When they invade the imagination, monsters can become a source of great fear. But the opposite is true for Brynn Keevil ’23.
In Clark’s Craft Studio, Keevil molds clay into ceramic gargoyle heads with their fang-filled mouths agape — pieces of art that are both eerie and beautiful. Crafting them, Keevil says, is a way to help ease real-life anxieties, including the uneasiness of the unknown as commencement approaches and they prepare to transition into a new chapter of life. Shaping the gargoyles has become a passion project for Keevil with the dual benefit of calming their nerves and feeding their creative spirit.
“I think making physical monsters feels like a way to mitigate any other fear in my life,” says Keevil, a community, youth, and education studies major and studio art minor. “Each of these gargoyles is a different part of my identity that exists outside of me, which I then can see as beautiful and lovable.”
Keevil started regularly working with clay during their first year at Clark after stumbling upon the craft studio. Come junior year, Keevil was working in the studio about 15 hours per week.
“It felt like what I wanted to do all the time,” says Keevil.
Keevil starts by sculpting clay freely, with no specific plan or approach in mind. After creating the first gargoyle, Keevil immediately felt called to make more. Now, they have almost 15 in their collection. It takes two to 10 hours to sculpt each gargoyle, two hours to burnish, two hours to glaze, and then two or three days in the kiln.
“I love them unlike any other art I’ve ever created,” says Keevil. “They feel like children in a way that is incredibly bizarre to me. It feels like I am a vessel for the birth of this really cool being.”
The gargoyles can stand alone as décor, but Keevil also uses the monsters’ mouths as an unusual plant pot.
CYES courses taught Keevil the value of relationships and feeling connected to one’s work. It’s the same way they approach art.
“Connecting deeply to land is a huge part of why I love ceramics,” says Keevil, who enjoys scavenging clay from a river to create mugs or sculptures.
After graduation, Keevil will work at a pollinator plant nursery in Western Massachusetts this summer in exchange for housing. The property has a barn that they plan to transform into a pottery studio. After the summer, Keevil hopes to find a ceramics apprenticeship.
“I’m completely self-taught, so my technique could use some work,” says Keevil. “I finally feel like I’m learning how to execute things as I imagine them. It’s taken at least two years to get to a point where I feel excited about what’s coming out of my hands.”
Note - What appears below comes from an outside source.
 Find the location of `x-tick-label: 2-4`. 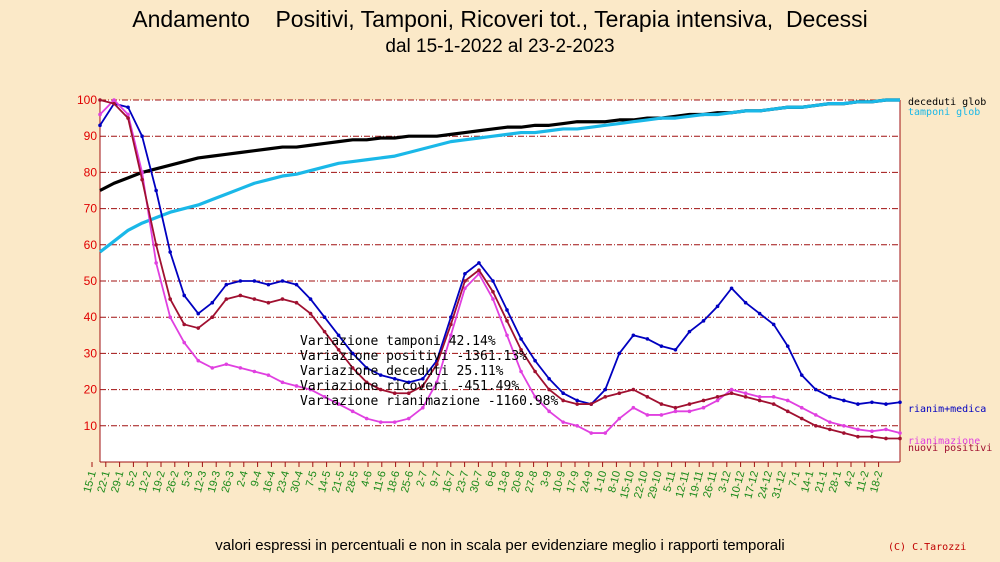

x-tick-label: 2-4 is located at coordinates (243, 479).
Keevil would love to make and sell ceramics full-time but would also consider a career as an art teacher. Eventually, they want to construct a full-size gargoyle, using wild clay, sticks, and branches to build the creature on a riverbank. Keevil will skip the kiln process and let the creation melt away in the rain.
“It gets me excited because earth and water are things I feel connected to,” says Keevil. “This is a way to be in relationship with them.”